窓際のマダムとアールグレイ・ミルクティー
ある昼下がり、一人のマダムが「喫茶シャングリラ」にやってきた。
マダムの頭髪は灰色で、顔や腕などの皮膚はしわだらけであるが、身なりはきちんとしている。華美でも地味でもない上品なワンピースに低いヒールのパンプスを合わせている。
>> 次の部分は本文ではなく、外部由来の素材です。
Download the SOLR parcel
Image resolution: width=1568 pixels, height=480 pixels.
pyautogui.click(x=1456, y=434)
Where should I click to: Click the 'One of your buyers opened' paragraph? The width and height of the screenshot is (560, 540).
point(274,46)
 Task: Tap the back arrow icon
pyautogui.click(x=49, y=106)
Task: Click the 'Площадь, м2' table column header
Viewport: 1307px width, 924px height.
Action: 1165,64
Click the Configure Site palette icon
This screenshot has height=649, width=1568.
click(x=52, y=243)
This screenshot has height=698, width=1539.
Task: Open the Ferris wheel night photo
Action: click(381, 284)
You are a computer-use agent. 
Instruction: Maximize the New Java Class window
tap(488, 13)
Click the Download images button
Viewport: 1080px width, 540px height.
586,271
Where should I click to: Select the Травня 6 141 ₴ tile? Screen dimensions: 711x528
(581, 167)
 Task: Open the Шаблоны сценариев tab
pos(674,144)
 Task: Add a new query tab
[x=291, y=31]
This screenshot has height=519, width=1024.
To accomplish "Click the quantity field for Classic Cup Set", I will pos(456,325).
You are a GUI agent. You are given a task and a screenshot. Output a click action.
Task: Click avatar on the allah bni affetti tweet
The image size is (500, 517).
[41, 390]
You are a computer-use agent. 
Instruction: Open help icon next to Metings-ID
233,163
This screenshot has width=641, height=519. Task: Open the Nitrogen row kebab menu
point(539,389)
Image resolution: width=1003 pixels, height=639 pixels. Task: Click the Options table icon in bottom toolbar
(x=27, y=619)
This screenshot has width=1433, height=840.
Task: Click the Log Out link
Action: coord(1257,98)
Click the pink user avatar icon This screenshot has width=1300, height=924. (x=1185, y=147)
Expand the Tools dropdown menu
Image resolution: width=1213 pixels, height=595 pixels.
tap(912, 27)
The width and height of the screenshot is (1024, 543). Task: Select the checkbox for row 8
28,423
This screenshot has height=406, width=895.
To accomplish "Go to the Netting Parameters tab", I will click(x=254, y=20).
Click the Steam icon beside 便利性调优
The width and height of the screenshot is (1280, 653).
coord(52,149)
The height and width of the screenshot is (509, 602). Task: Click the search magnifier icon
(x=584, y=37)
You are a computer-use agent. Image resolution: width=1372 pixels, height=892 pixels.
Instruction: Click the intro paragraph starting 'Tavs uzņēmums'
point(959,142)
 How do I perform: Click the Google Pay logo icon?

マダムは店主に微笑みかけ、窓際のテーブル席に着いた。
「アールグレイをくださいな。」
「かしこまりました。」
マダムはバッグから一冊の文庫本を取り出した。取り出した本をテーブルに置いたまま、窓の外の人通りを眺めて紅茶を待った。
しばらくすると、店主が英国風のティーポットとカップをトレーに乗せてやってきた。同じ柄のミルクピッチャーも付いていた。
マダムは店主ににっこり微笑んだ。このマダムがいつもアールグレイのミルクティーを注文するのを店主が覚えていたからである。
マダムは、カップにまずミルクを入れ、ミルクの上から丁寧に紅茶を注いだ。カップを口に近づけてアールグレイの香りを吸い込むと、そっと小さく息を吐いた。そこで一口紅茶を飲み、持ってきていた本を開いた。
マダムは物語の世界に引き込まれていった。ページをめくるごとに登場人物らとともに喜怒哀楽し、物語の結末までいっきに駆けていった。
やがて紅茶を飲み終えた頃、マダムは現実に戻ってきた。店内の静寂とともに、心の中は満足感で満たされていた。
マダムは足取り軽やかに席を立った。喫茶店の扉を開けると、マダムのワンピースの裾が風になびいた。喫茶店を後にするマダムの姿は、誰よりも若々しく見えた。